O Ministério do Interior (Minint) informou que a maioria dos envolvidos possuía antecedentes criminais e que dois deles constavam em listas de pessoas associadas a atividades terroristas. Além disso, as autoridades estadunidenses confirmaram que pelo menos um dos mortos e um dos detidos são cidadãos dos Estados Unidos.
Durante a operação, foram apreendidos quatorze fuzis — incluindo de assalto e de precisão —, onze pistolas, espingardas, 134 carregadores e cerca de 13 mil munições de diferentes calibres. Também foram confiscados coletes à prova de balas, bombas artesanais, baionetas, facas, dez kits militares completos, uniformes de camuflagem, equipamentos de visão noturna, um drone, um gerador elétrico e um sistema satelital.
As autoridades cubanas afirmam que se trata de material de guerra de alta potência, destinado à execução de ações violentas e à promoção de desestabilização interna. O incidente ocorre em um contexto de aumento das hostilidades dos Estados Unidos contra a ilha, após Washington ter emitido, em 29 de janeiro, uma ordem executiva ameaçando impor sanções a países que “vendam ou forneçam petróleo” a Cuba, medida que, na prática, tem resultado em um estrangulamento energético do país.
Propaganda contra Cuba
Segundo um recente relatório do Observatório de Mídia de Cuba, nas semanas anteriores à tentativa de incursão ilegal, houve aumento de mensagens em redes sociais convocando à derrubada do governo cubano, provenientes de contas vinculadas a grupos da direita cubana residentes na Flórida.
Um estudo baseado na análise de 114 publicações relacionadas a diversos envolvidos na tentativa de infiltração documentou a circulação de imagens, vídeos e textos em que alguns exibiam armas de alto calibre e sugeriam a preparação de ações violentas contra a ilha.
“O problema não é apenas o que ocorreu em 25 de fevereiro, mas como foi possível que, durante meses, circulassem imagens e declarações de preparação armada sem que as plataformas acionassem mecanismos preventivos eficazes”, afirma o Observatório, acrescentando que “o ecossistema dos cubanos ultradireitistas da Flórida apresenta condições de permissividade simbólica”.
Reação diplomática e comunicação bilateral
Ao tomar conhecimento dos fatos, o vice-ministro das Relações Exteriores, Carlos Fernández de Cossío, afirmou que, desde que foi detectado que a embarcação vinha do território estadunidense, as autoridades cubanas mantiveram comunicação com seus homólogos nos Estados Unidos, incluindo o Departamento de Estado e a Guarda Costeira.
Em uma breve coletiva de imprensa realizada em 26 de fevereiro, Cossío afirmou que se tratou de “uma tentativa de infiltração com fins terroristas” e enfatizou que o ocorrido não pode ser considerado um ato isolado.

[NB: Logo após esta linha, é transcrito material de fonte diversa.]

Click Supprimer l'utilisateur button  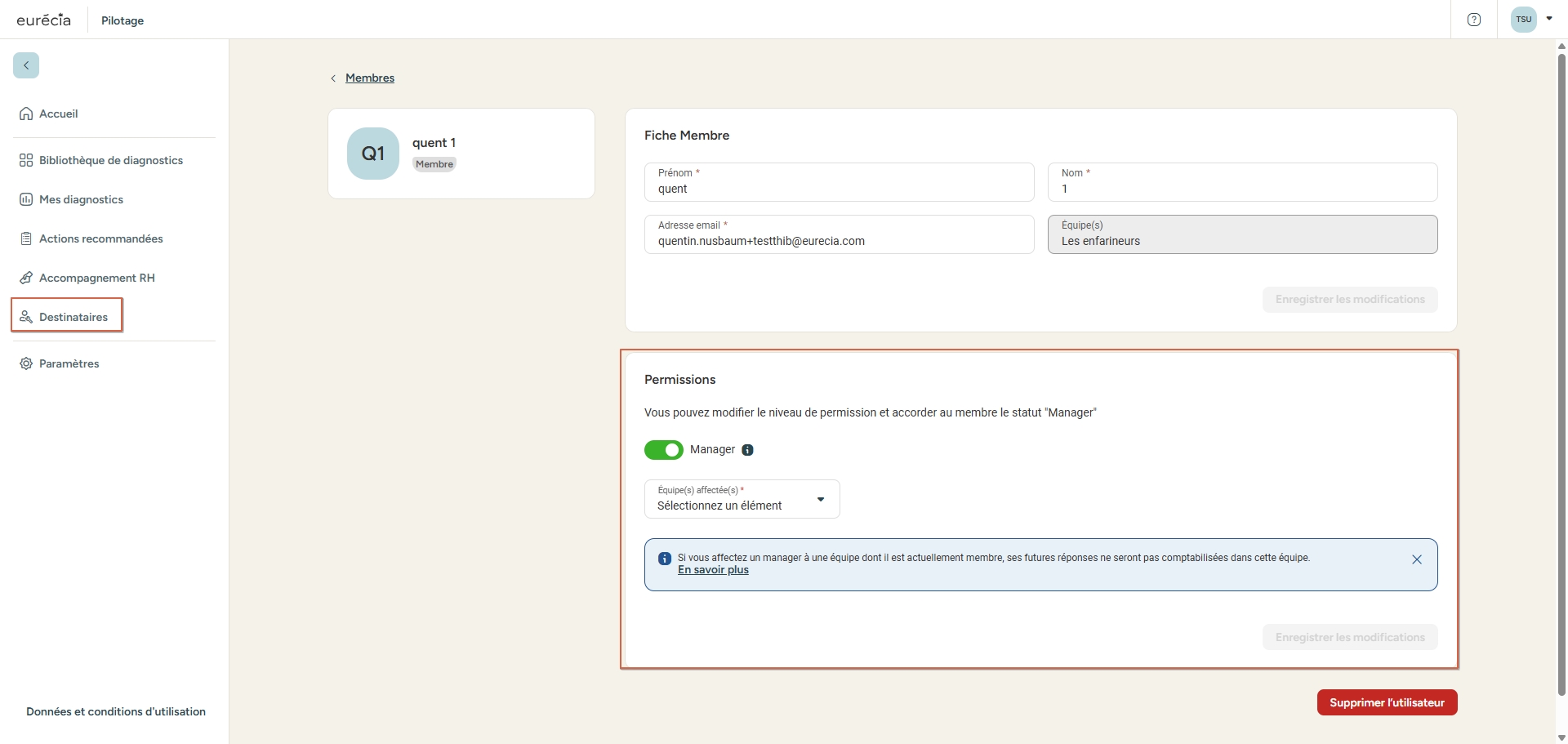point(1387,702)
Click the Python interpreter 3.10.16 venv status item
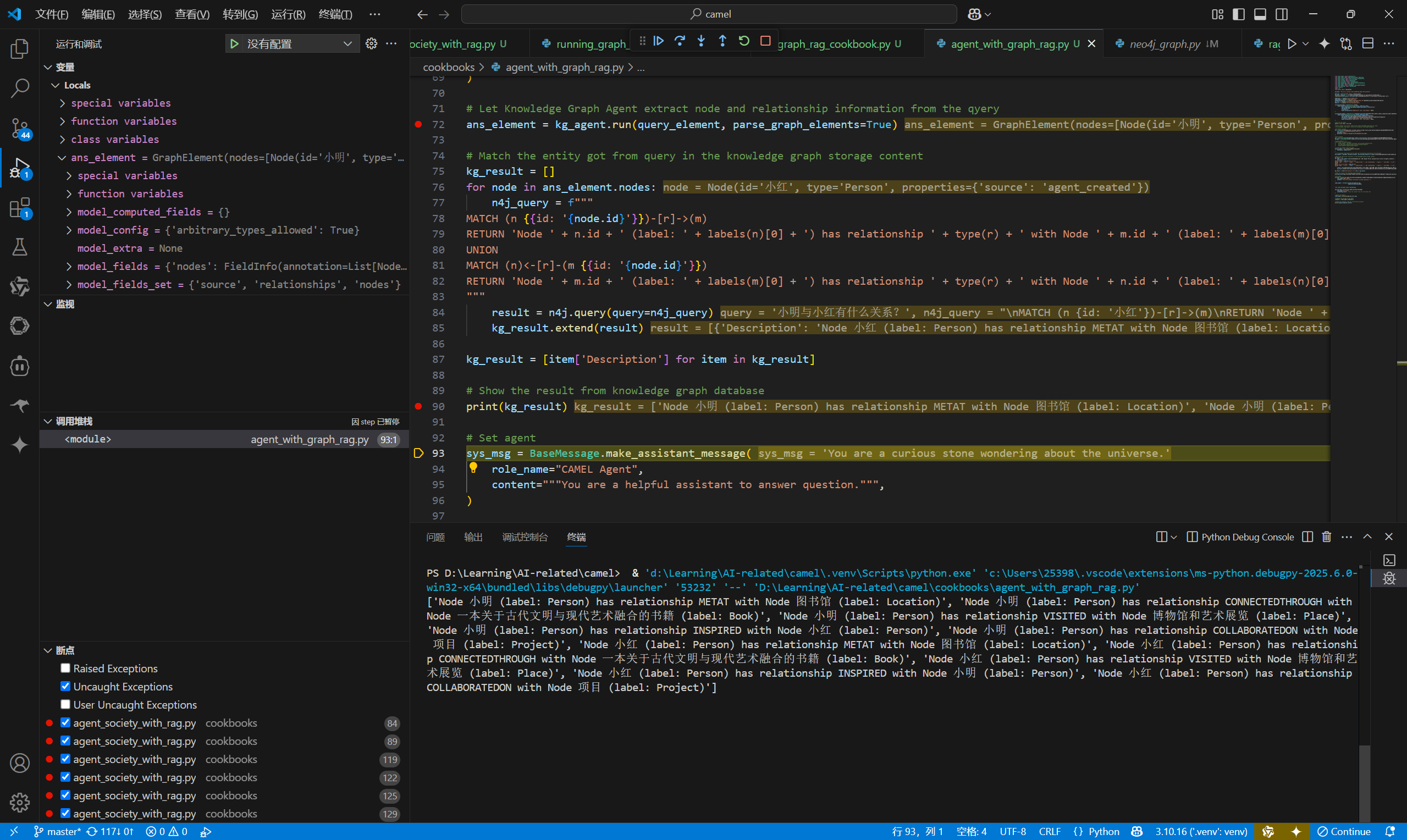Screen dimensions: 1407x840 1201,831
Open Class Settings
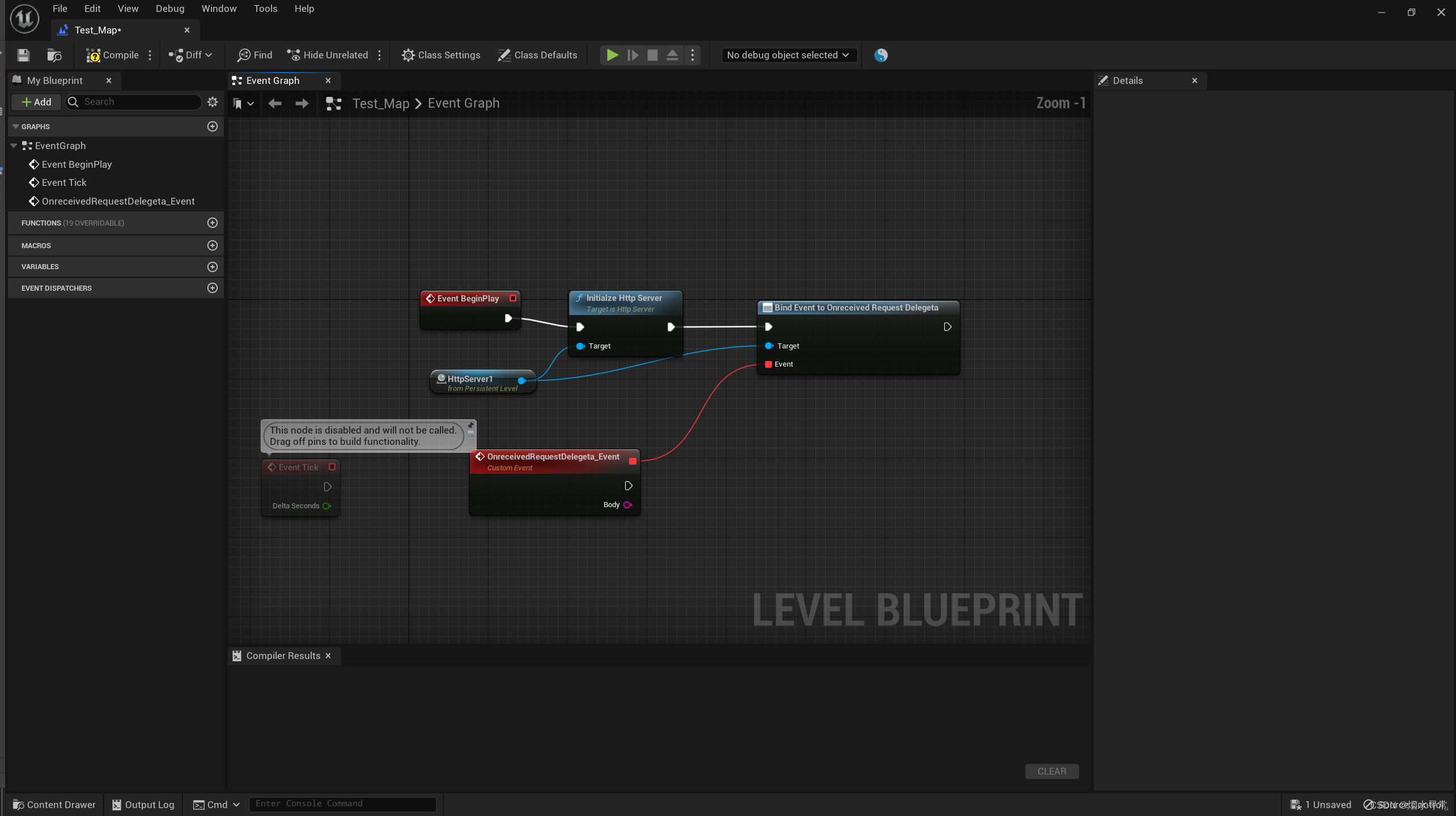This screenshot has width=1456, height=816. pyautogui.click(x=441, y=55)
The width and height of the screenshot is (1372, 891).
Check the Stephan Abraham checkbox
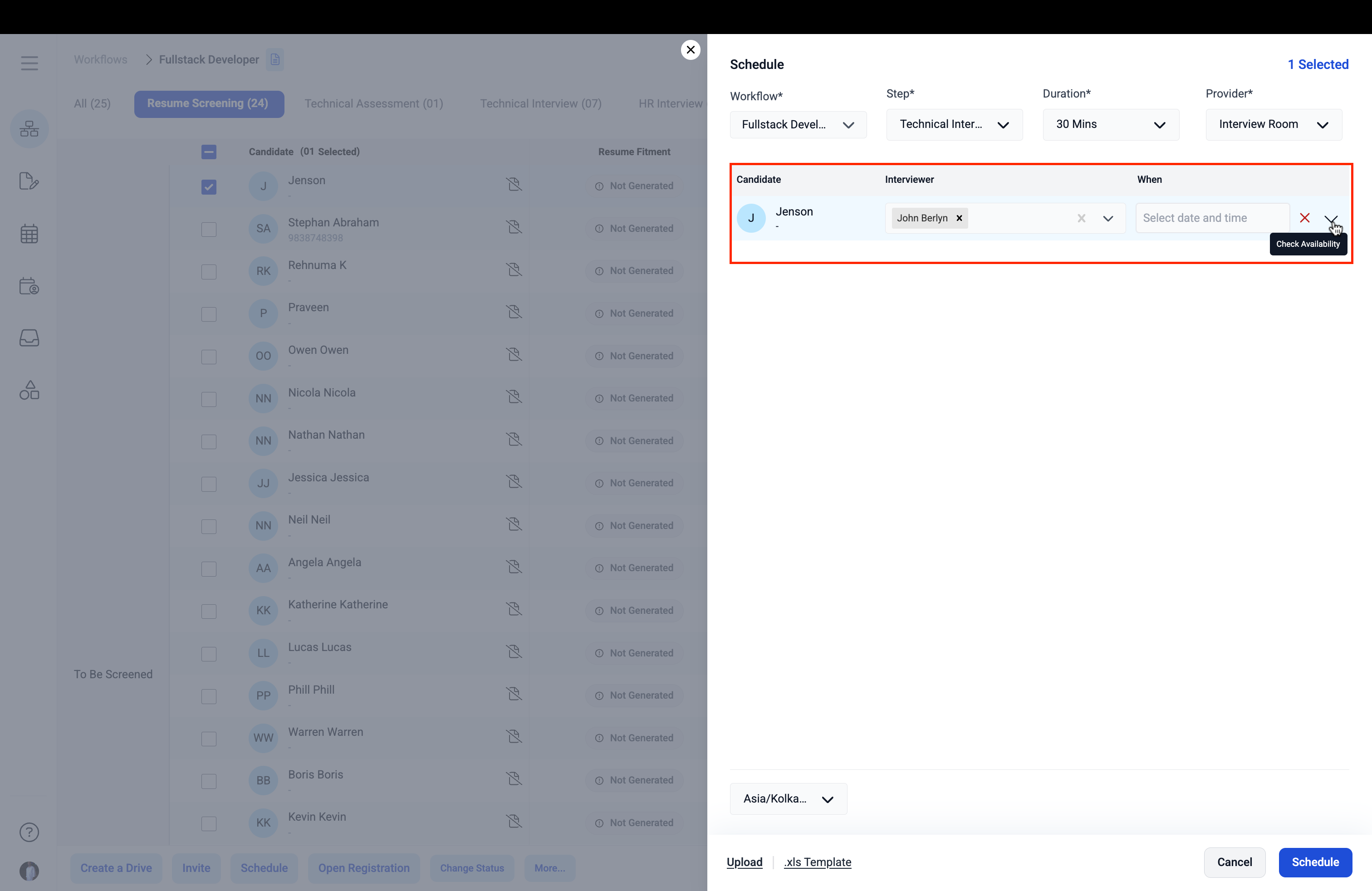coord(209,230)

Lembrou que Cuba tem sido vítima de agressões e inúmeros atos terroristas por mais de 60 anos, ações organizadas e executadas principalmente a partir dos Estados Unidos.
“Os grupos anticubanos que operam nos Estados Unidos recorrem ao terrorismo como expressão de seu ódio a Cuba e da impunidade que acreditam desfrutar”, declarou, ressaltando que esses grupos “recorrem ao terrorismo como expressão de sua hostilidade contra Cuba”.